Weird screen behavior

Discuss the development of new homebrew software, tools and libraries.

Moderators: cheriff, TyRaNiD

Eib
Posts: 7
Joined: Wed Apr 15, 2009 4:56 am

Weird screen behavior

Post by Eib »

Hello everyone. Tried to search for solution, but can't even come with correct search request :)
So, recently i downloaded ODE example ( http://forums.ps2dev.org/viewtopic.php? ... hlight=ode ), and tried to examine it. After some extremely tiny modifications, i noticed some weird behavior. When i try to start resulting .prx via PSPLink, in 90 of 100 tries i get this strange result :
Image
while normally it should look like :
Image
Simply restarting .prx in psplink may give any of these. No recompilation is involved. I reviewed source, and it looks like to be correct so i just run out of ideas. Maybe someone can look into it as well ? Here is the link to full pack of sources and binaries : http://www.mediafire.com/?sharekey=cf40 ... f6e8ebb871
Thanks.

P.S. Sorry for bad english.
coolkehon
Posts: 355
Joined: Mon Oct 20, 2008 5:44 am

Post by coolkehon »

i got a similar error when doing drawings to the gu but when i restart it didnt happen only happend every so offten so i just ignored and now it doesnt happen anymore
J.F.
Posts: 2906
Joined: Sun Feb 22, 2004 11:41 am

Post by J.F. »

That "split in half" look is usually due to mixing up the pixel size when drawing - for example, drawing as 16 bit pixels when the display is 32 bit. Maybe your screen pitch is calculating that off similarly - using 512*2 instead of 512 *4. Double check everything related to the screen pitch and pixel formats.
Eib
Posts: 7
Joined: Wed Apr 15, 2009 4:56 am

Post by Eib »

J.F. wrote:That "split in half" look is usually due to mixing up the pixel size when drawing - for example, drawing as 16 bit pixels when the display is 32 bit. Maybe your screen pitch is calculating that off similarly - using 512*2 instead of 512 *4. Double check everything related to the screen pitch and pixel formats.
Well, i think if i were going to work with the screen pitch of 512*2 in 32bpp mode, this splitting should be constant on every run. Instead, it completely random. Looks like some caching problems, but it's hard to tell for sure. Of course, there is a chance i miss something in the code, but there is only 2 draw calls (each in loop) so it's hard to miss something. Basically, that's why i uploaded the source, maybe fresh look into it will reveal some mistakes?
J.F.
Posts: 2906
Joined: Sun Feb 22, 2004 11:41 am

Post by J.F. »

Well, looking at the code, it seems you're working from something meant to be a plug-in prx, not an executable prx. There's no "module_start" in an executable, and you certainly need the crt and start files that you exclude in the makefile. You need to start by converting this into a NORMAL executable. Look at the sample apps that come with the SDK, or any of the apps out there that come with source.
Insert_witty_name
Posts: 376
Joined: Wed May 10, 2006 11:31 pm

Post by Insert_witty_name »

Check you're not overflowing the display list.
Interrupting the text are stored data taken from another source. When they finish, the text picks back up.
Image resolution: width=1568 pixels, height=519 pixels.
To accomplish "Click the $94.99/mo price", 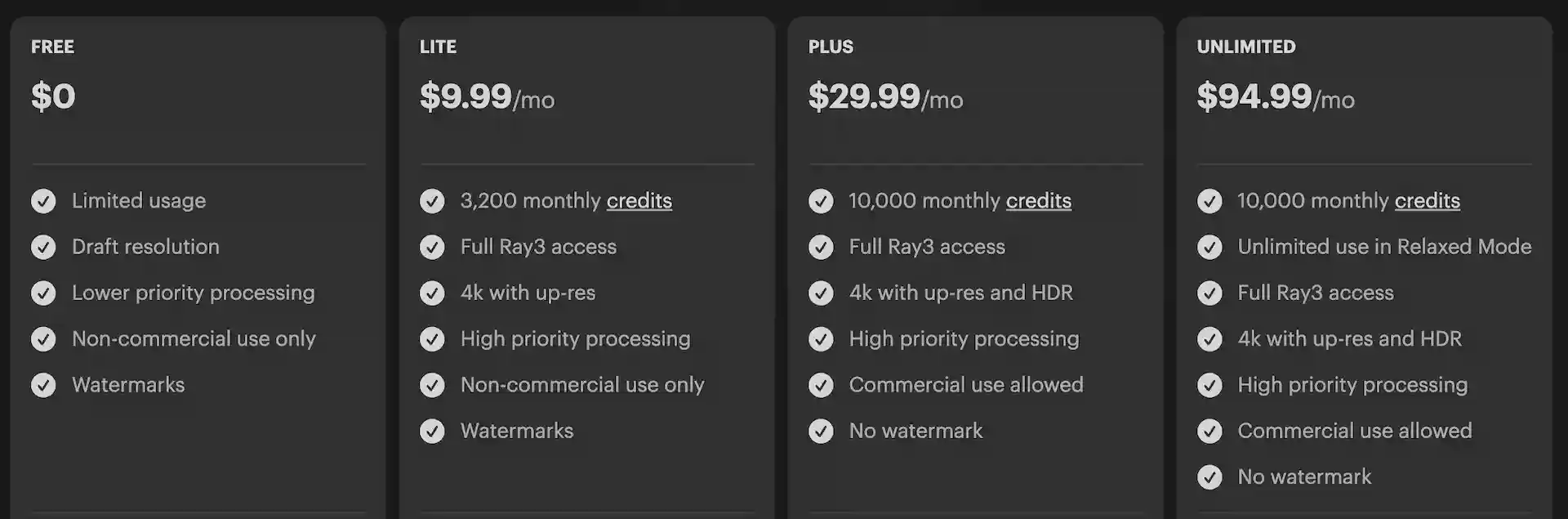I will (x=1275, y=97).
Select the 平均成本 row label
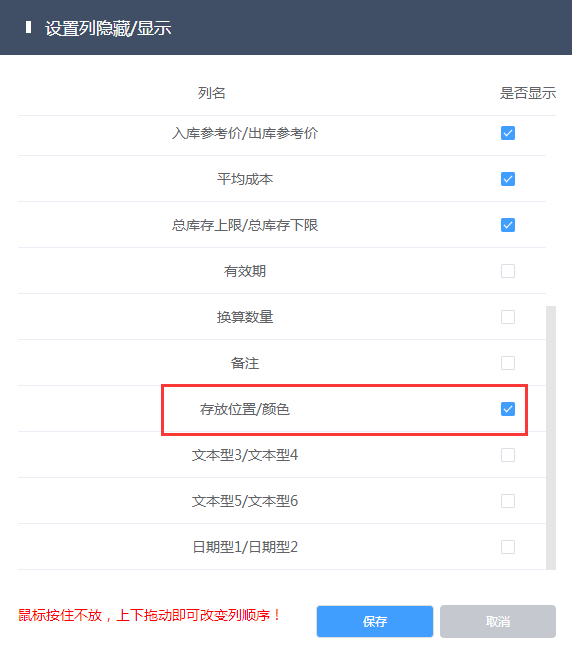The height and width of the screenshot is (657, 572). (245, 179)

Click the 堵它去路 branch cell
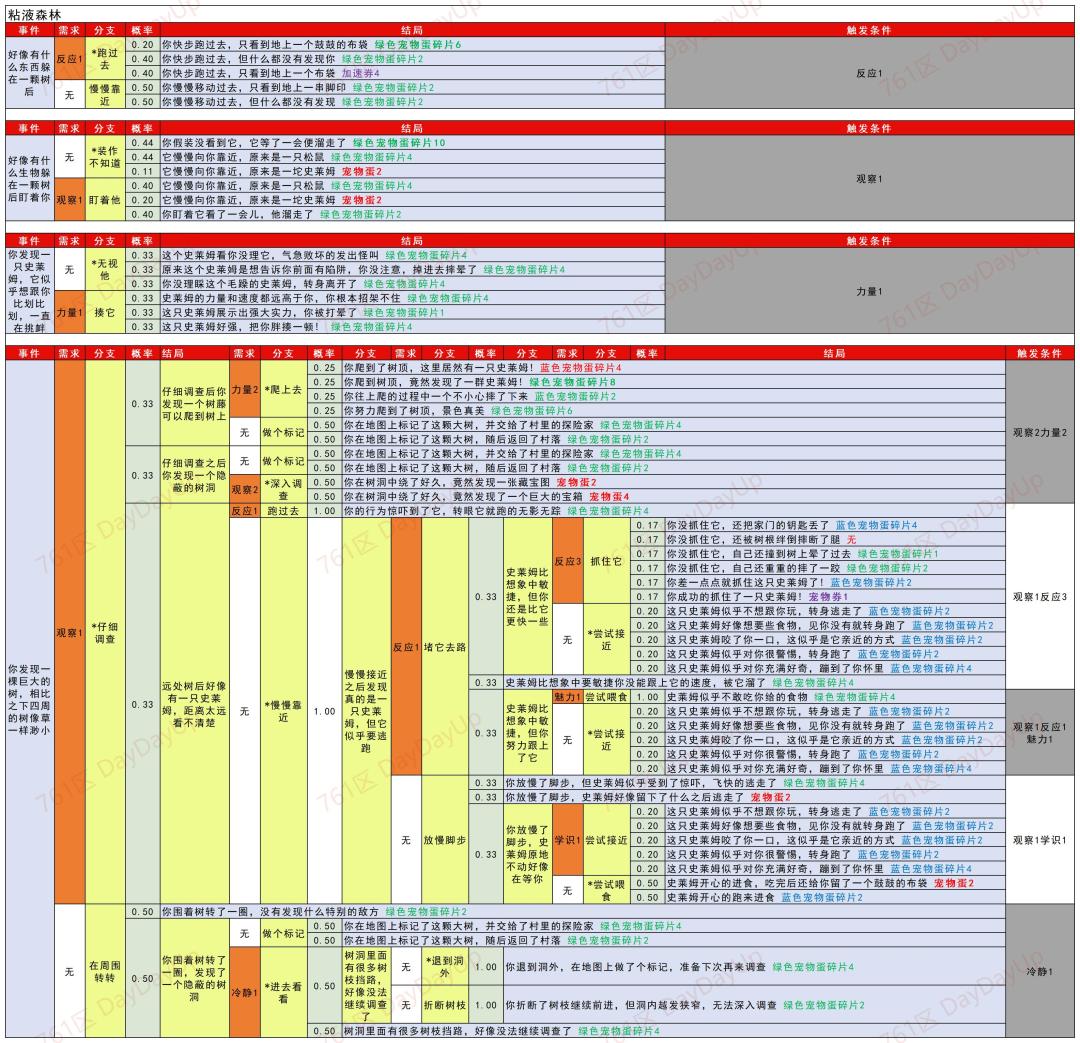[x=445, y=647]
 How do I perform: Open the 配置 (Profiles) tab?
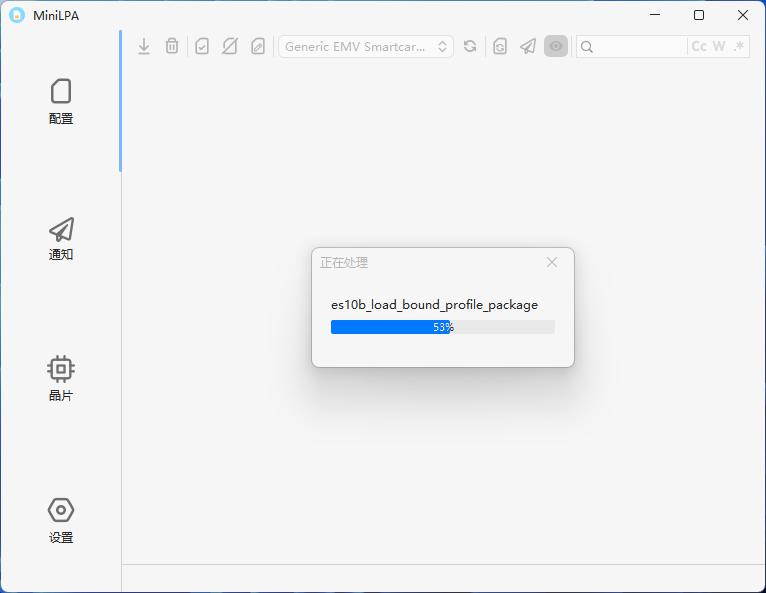point(61,101)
Check the alignment of everything you're passing to the GU (ensure you're vertex structs are 16 byte aligned by using __attribute__((aligned(16))))
willow :--)
Posts: 107
Joined: Sat Jan 13, 2007 11:50 am

Post by willow :--) »

Eib, I'm currently running into the same problem and wondered if you ever found a solution.

I'll try Insert_witty_name's suggestions...
willow :--)
Posts: 107
Joined: Sat Jan 13, 2007 11:50 am

Post by willow :--) »

I spotted some fishy code in my application.
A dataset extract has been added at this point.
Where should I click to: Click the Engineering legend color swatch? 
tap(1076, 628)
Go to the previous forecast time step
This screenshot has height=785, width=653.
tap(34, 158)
Is it OK/Dangerous/Stupid/Useless/useful to call sceGuTextImage outside of the GuStart()...GuFinish() block ?

I have code that does something like:
sceGuTexImage(0, tex->mTexWidth, tex->mTexHeight, tex->mTexWidth, tex->mBits);
[...]
sceGuStart(GU_DIRECT, list);
[draw stuff]
sceGuFinish()
This doesn't seem alright to me, but I'd like to know if my feeling is right and why.
Edit:
Fixing the above did not change a thing. I'm using 10% of the display list, so I'm now assuming that something is not aligned how it should.

I read that vertices need to be 8bit aligned and textures need to be 16 bits aligned, is that correct ?
Assuming it is:
To get memory for the vertices, I use sceGetMemory. Does it give me 8bit aligned space ?
To get memory for textures, I use either memalign(16,...) (when stored in Ram), or valloc (from lib pspvram) when they are in VRAM. Do these functions send me 16 aligned space ?
willow :--)
Posts: 107
Joined: Sat Jan 13, 2007 11:50 am

Post by willow :--) »

Sorry to bump, but nobody has any idea on that?

It feels to me that if one vertex/texture is not aligned, this specific vertex/texture will look funny, but not the entire screen, so I'm thinking something does not get initialized correctly somewhere else...
willow :--)
Posts: 107
Joined: Sat Jan 13, 2007 11:50 am

Post by willow :--) »

I think in my case the problem was not directly related to textures... other variables were messed up. A huge cleanup of the code apparently made it go away. Seeing the randomness of this, I of course need to confirm it, but using a variable that had previously been freed caused lots of collateral issues.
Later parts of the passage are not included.